Christina Scheel (Helmholtz Centre, Munich, Germany) presented on epithelial plasticity in human mammary gland morphogenesis and breast cancer progression. She discussed a novel 3D culture method for normal human breast epithelium [12]. Human breast epithelial cells obtained from reduction mammoplasties were cultured as organoids in floating collagen I gels in medium containing bovine pituitary extract and forskolin. This system enables normal breast epithelial cells to be passaged in vitro and forskolin prevents epithelial–mesenchymal transition (EMT), which otherwise prevents the formation of organoids that resemble Terminal-Ductal lobular units (TDLUs). She also highlighted a model of EMT in breast cells that advances our understanding of its importance in metastasis [13]. Here, hTERT-immortalized human breast epithelial (HMLE) cells were transduced with a tamoxifen-inducible TWIST gene (HMLE-Twist-ER). Treatment of HMLE-Twist-ER cells with tamoxifen induces EMT defined by CD44 expression and mammosphere formation. Subsequent withdrawal of tamoxifen reveals three populations, including CD44⁺CD24⁺ cells, which retain epithelial characteristics and have enriched mammosphere-forming ability. These cells originate from HMLE cells that express TGF-beta receptor type 1 and WNT5a and are potentially more active in lung colonization than cells that have transdifferentiated to a mesenchymal state.
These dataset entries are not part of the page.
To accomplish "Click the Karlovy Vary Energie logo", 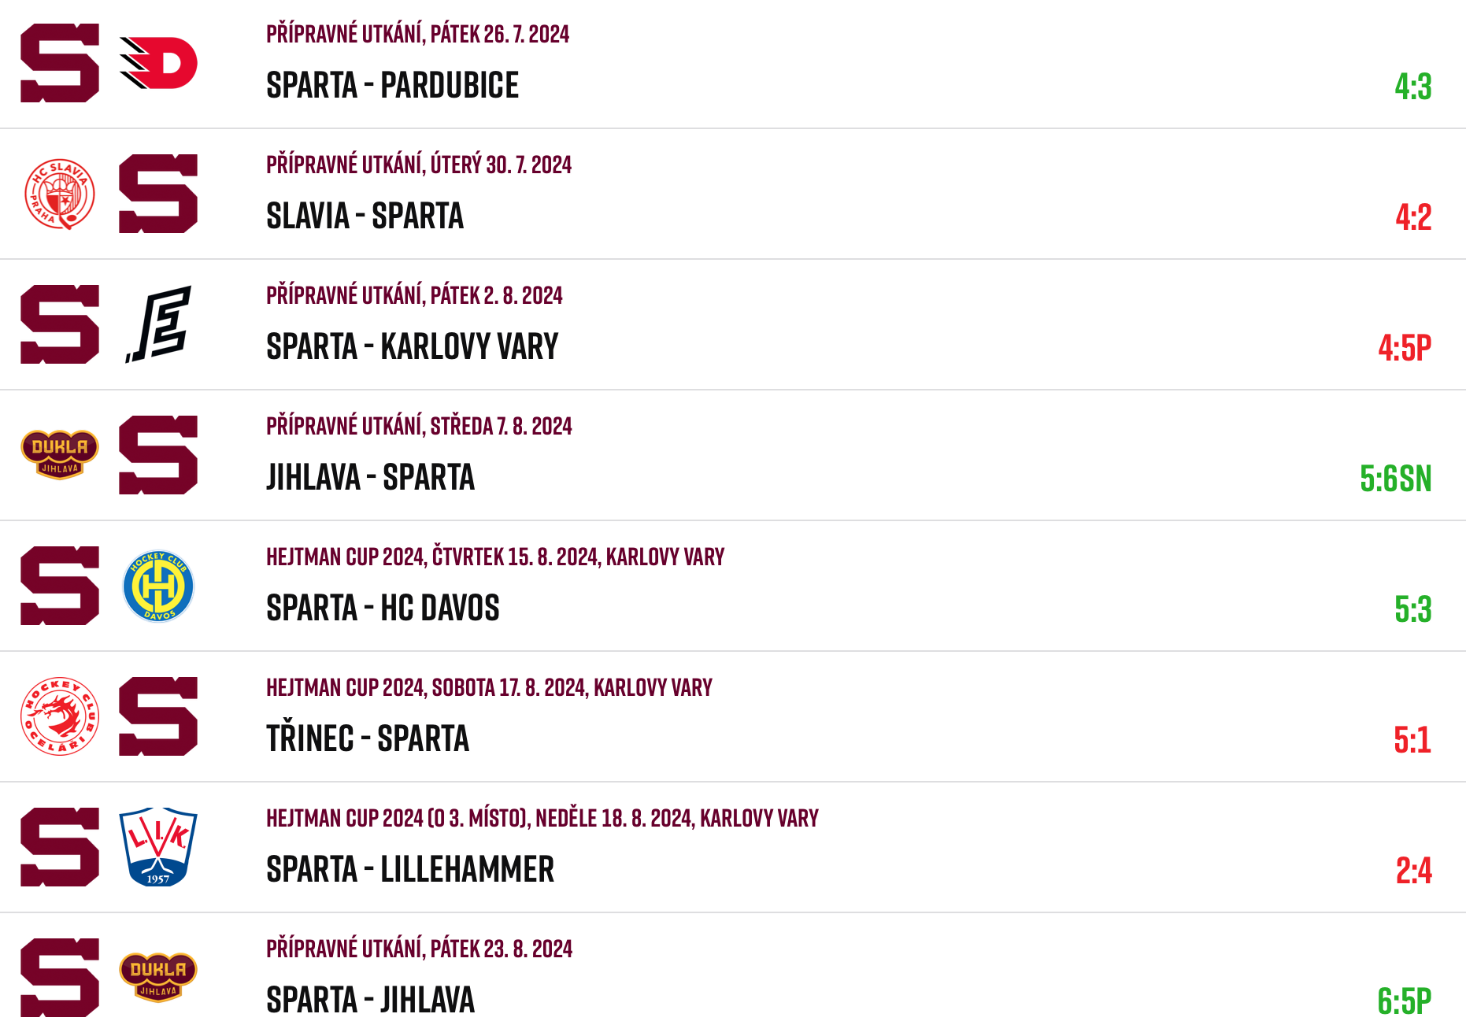I will 159,324.
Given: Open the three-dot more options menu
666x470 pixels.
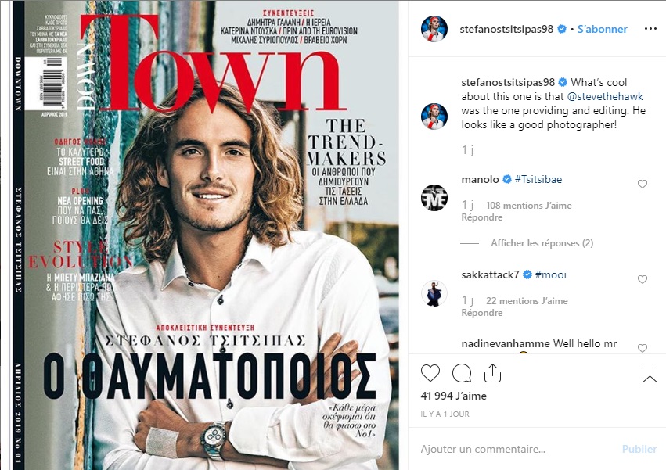Looking at the screenshot, I should click(650, 29).

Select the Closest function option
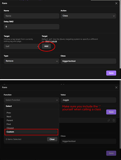click(10, 128)
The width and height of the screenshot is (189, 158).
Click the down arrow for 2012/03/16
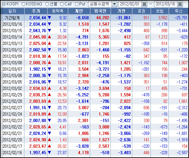(49, 24)
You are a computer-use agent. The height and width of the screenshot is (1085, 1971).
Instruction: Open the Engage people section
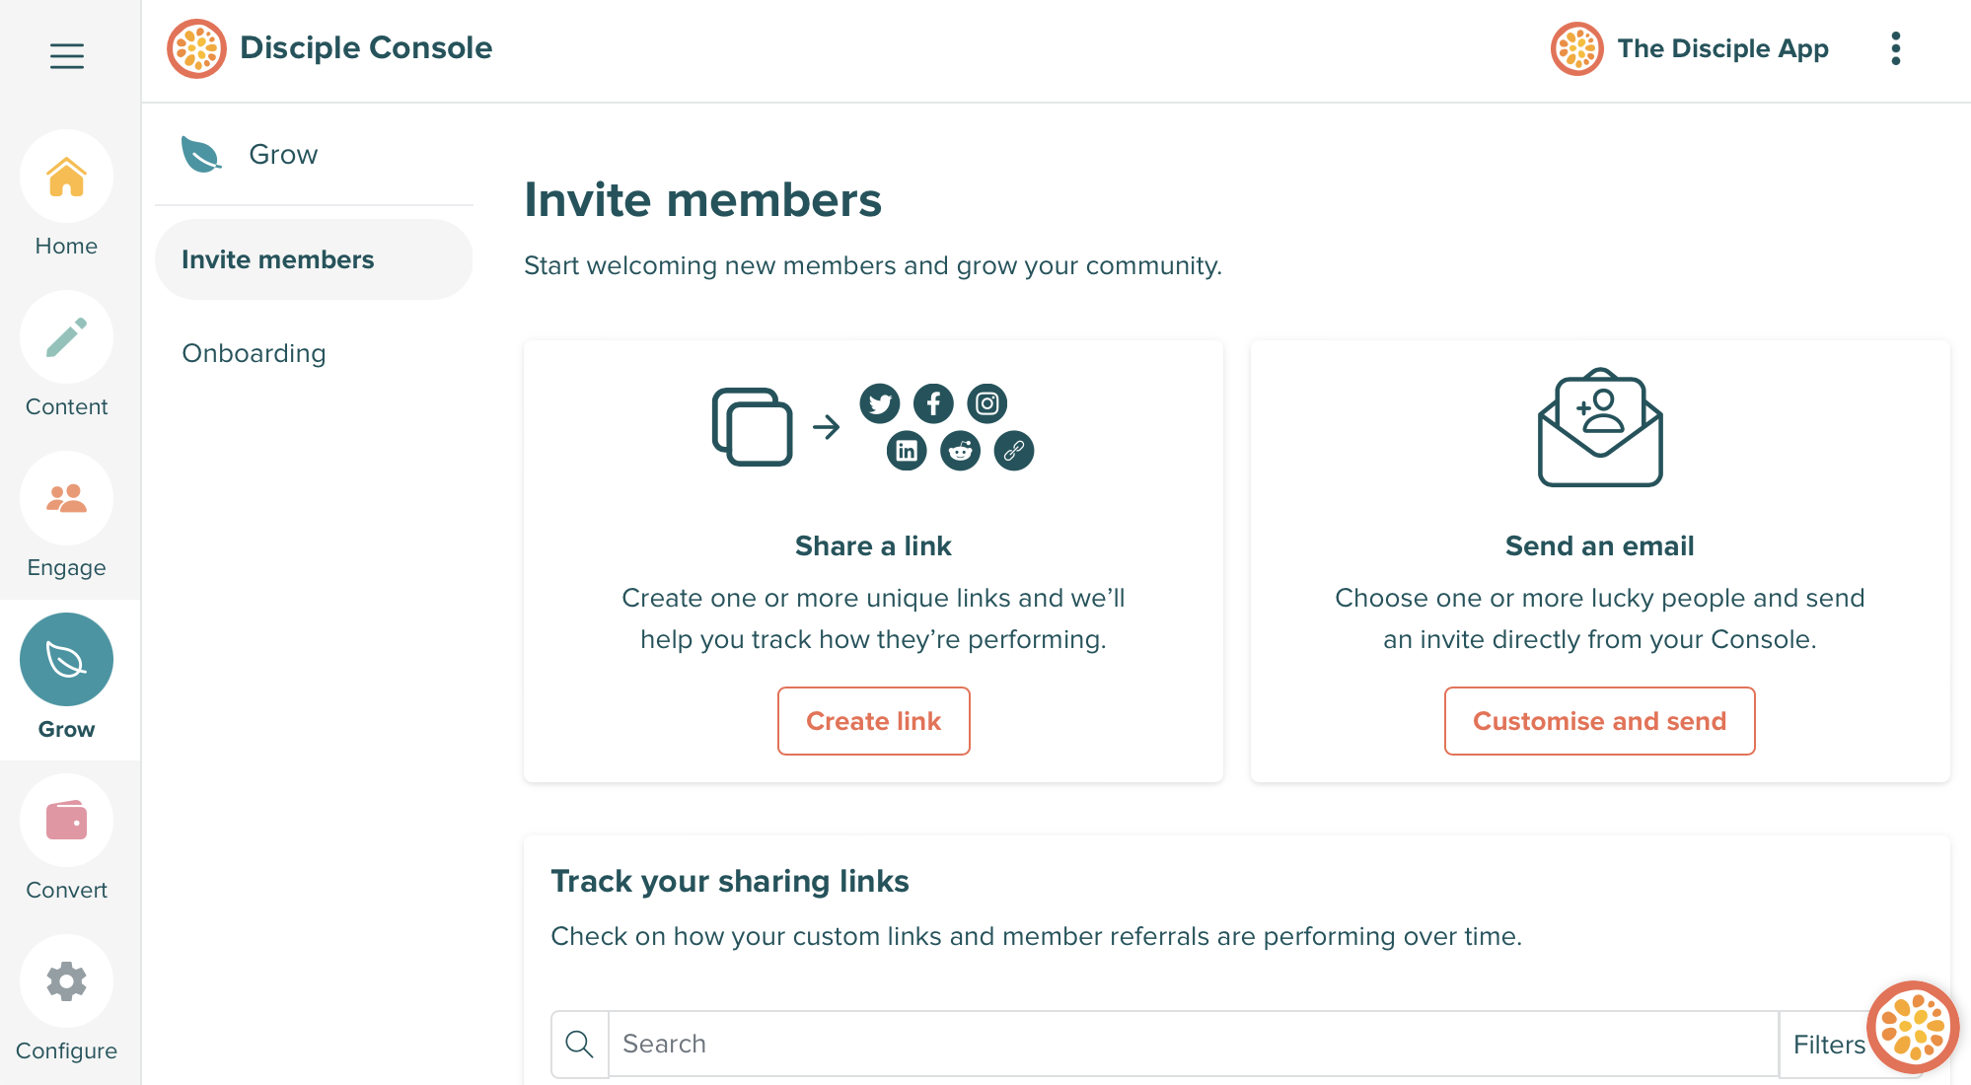coord(66,499)
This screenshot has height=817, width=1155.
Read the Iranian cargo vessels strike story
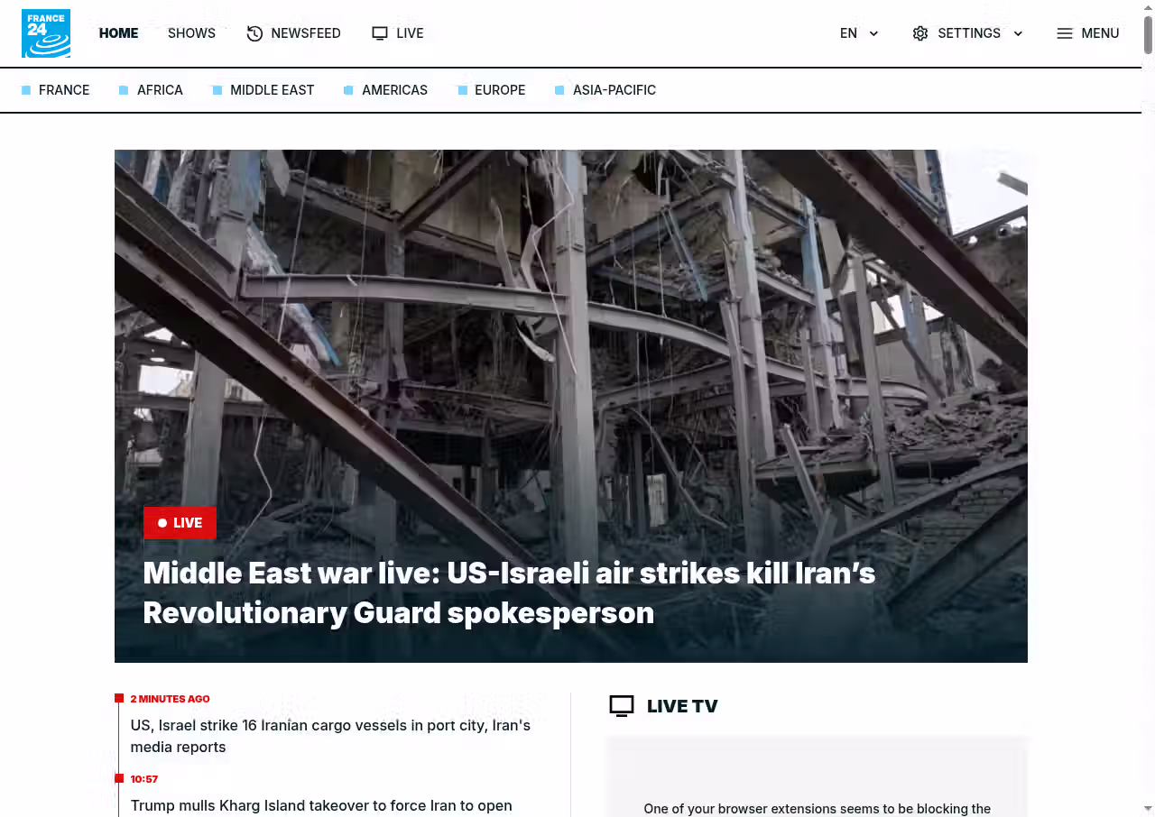point(330,736)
Beatrice Howard (Institute of Cancer Research, London, UK) discussed embryonic mammary cell identity and plasticity. It is known that embryonic day 12.5 (E12.5) mammary gland primordia can repopulate a cleared adult mammary fat pad and that mammary-repopulating units increase as the embryonic gland matures. However, the factors regulating this remain unknown. As the organ initially forms, Hox, Wnt, and stem cell genes such as Edar and Nrg3 are highly expressed. Nrg3 ^−/− mice have an embryonic phenotype with absent or hypoplastic mammary organs composed of cells that have not been specified to the mammary phenotype [14]. To facilitate mutant phenotypic studies, several embryonic mammary cell lines have been developed by cloning them out in 3D culture. These have some distinctive phenotypes, including expression of specific adult stem cell markers such as Sox9 and Procr and capacity to form partial post-natal mammary epithelial outgrowths.

The invited speakers were supported by nine selected short talks, with the first ENBDC DeOme prize for best talk awarded to Colinda Scheele (Hubrecht Institute, Utrecht, the Netherlands). Also, Bethny Morrissey (Leeds Institute of Cancer and Pathology, UK) publicized SEARCHBreast (https://searchbreast.org), a resource that facilitates sharing of material from in vivo breast cancer models [15]. Lively poster sessions and a collegial atmosphere fostered the dissemination of ideas and technical experiences between participants. Overall, the annual ENBDC workshop reaffirmed its position as an essential forum for discussion in the mammary gland and breast cancer field. The ninth ENBDC workshop, on 9–11 March 2017, will be chaired by Richard Iggo (Institut Bergonie, Bordeaux, France) and the PhD and postdoc session by Katrin Wiese (University of Amsterdam, the Netherlands) and Romain Amante (Friedrich Miescher Institute for Biomedical research, Basel, Switzerland).